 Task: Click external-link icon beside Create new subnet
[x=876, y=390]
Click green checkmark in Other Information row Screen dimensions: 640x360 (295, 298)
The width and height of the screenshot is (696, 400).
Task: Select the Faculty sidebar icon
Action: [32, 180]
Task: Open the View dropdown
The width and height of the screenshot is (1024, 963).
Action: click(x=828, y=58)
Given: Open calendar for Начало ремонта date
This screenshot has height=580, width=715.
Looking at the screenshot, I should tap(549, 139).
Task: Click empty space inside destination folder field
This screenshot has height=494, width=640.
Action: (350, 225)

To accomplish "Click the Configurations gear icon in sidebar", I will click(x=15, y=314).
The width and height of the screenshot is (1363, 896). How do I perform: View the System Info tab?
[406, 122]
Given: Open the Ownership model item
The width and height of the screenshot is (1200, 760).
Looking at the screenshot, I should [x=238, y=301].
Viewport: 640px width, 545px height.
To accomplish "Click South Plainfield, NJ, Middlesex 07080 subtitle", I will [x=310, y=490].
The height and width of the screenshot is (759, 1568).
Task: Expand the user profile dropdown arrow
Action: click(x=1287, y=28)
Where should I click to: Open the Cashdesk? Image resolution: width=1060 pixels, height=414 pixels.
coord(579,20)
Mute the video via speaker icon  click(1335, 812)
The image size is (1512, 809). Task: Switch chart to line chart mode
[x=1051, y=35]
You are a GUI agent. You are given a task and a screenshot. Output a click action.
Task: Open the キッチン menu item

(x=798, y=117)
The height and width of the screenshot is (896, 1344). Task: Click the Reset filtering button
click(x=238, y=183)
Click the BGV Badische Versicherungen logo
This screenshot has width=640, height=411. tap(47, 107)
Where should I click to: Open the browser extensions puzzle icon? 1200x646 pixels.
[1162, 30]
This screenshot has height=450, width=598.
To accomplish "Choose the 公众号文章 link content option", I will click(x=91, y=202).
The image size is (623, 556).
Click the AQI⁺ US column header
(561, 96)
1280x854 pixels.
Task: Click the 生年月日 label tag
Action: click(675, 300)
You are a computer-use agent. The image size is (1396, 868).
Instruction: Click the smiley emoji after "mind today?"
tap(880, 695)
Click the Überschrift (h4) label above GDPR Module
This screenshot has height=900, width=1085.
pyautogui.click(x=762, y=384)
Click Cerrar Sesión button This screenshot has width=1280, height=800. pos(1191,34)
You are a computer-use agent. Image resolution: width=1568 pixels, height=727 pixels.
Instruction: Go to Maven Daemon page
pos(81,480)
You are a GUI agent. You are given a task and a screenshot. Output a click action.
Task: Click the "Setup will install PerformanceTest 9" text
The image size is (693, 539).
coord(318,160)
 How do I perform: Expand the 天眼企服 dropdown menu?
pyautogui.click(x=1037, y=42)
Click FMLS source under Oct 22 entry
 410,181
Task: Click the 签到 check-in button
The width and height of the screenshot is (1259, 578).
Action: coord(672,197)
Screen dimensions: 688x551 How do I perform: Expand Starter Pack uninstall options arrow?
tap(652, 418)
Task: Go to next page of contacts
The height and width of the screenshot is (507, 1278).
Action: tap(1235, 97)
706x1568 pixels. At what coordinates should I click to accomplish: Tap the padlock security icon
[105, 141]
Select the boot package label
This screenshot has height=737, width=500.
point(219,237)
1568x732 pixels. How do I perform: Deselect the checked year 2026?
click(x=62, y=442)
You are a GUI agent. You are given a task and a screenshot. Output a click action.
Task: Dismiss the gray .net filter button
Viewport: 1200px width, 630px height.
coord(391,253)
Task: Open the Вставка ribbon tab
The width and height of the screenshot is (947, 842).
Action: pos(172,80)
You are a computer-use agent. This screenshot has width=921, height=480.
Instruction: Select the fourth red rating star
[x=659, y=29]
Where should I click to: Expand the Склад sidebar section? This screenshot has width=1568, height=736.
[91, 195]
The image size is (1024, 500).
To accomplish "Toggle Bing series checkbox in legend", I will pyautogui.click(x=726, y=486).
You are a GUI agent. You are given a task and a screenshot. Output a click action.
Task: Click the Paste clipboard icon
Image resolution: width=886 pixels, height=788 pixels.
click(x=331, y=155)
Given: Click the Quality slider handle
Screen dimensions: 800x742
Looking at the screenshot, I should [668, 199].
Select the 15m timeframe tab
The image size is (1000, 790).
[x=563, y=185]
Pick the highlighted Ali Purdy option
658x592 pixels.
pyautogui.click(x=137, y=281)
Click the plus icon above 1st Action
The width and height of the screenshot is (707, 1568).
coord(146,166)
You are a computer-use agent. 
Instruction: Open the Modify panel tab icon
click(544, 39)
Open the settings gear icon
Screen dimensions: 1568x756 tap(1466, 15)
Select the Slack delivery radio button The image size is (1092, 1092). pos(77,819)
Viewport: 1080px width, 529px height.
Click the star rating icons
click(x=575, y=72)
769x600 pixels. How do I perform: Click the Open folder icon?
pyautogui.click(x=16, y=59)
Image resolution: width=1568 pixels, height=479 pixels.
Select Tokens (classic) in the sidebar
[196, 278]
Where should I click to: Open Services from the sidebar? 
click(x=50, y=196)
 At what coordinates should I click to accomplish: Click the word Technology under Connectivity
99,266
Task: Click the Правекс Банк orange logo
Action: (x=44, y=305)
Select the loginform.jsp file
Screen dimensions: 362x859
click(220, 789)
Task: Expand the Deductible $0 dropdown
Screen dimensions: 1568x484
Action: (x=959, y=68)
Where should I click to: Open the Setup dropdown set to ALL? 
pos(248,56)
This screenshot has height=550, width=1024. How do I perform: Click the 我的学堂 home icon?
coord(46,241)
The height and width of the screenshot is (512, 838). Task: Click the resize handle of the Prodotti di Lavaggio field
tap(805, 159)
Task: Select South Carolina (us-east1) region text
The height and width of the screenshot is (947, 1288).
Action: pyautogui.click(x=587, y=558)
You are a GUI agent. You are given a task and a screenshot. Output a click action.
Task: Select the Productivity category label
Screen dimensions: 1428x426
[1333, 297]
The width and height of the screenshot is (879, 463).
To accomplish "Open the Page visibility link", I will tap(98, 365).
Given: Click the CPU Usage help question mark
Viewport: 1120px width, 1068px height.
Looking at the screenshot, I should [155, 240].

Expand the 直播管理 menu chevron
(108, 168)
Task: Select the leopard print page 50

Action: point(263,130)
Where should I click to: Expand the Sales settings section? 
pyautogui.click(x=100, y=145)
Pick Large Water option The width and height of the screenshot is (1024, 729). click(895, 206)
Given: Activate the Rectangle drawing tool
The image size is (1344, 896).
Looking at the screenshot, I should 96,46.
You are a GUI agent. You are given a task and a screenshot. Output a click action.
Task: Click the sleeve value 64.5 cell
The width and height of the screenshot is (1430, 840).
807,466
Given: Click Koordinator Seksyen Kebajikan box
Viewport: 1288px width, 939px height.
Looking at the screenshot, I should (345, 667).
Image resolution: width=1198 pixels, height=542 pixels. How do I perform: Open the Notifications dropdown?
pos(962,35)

══════

* Activity *
From the listing above, copy every line that holds the string "computer".

* Answer to the problem *
You are a computer-use agent. The image size is (1396, 868).
You are a computer-use agent. Image resolution: width=1568 pixels, height=727 pixels.
You are a computer-use agent. This screenshot has width=921, height=480.
You are a computer-use agent. 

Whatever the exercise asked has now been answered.